**** Provided data

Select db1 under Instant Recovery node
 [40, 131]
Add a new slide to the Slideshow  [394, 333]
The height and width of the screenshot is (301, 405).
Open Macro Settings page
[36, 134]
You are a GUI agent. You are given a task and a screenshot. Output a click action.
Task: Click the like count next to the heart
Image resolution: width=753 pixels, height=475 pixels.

********

### Task requirements:
Set down the full listing. Keep every line exact.

### Result:
Select db1 under Instant Recovery node
 [40, 131]
Add a new slide to the Slideshow  [394, 333]
The height and width of the screenshot is (301, 405).
Open Macro Settings page
[36, 134]
You are a GUI agent. You are given a task and a screenshot. Output a click action.
Task: Click the like count next to the heart
Image resolution: width=753 pixels, height=475 pixels.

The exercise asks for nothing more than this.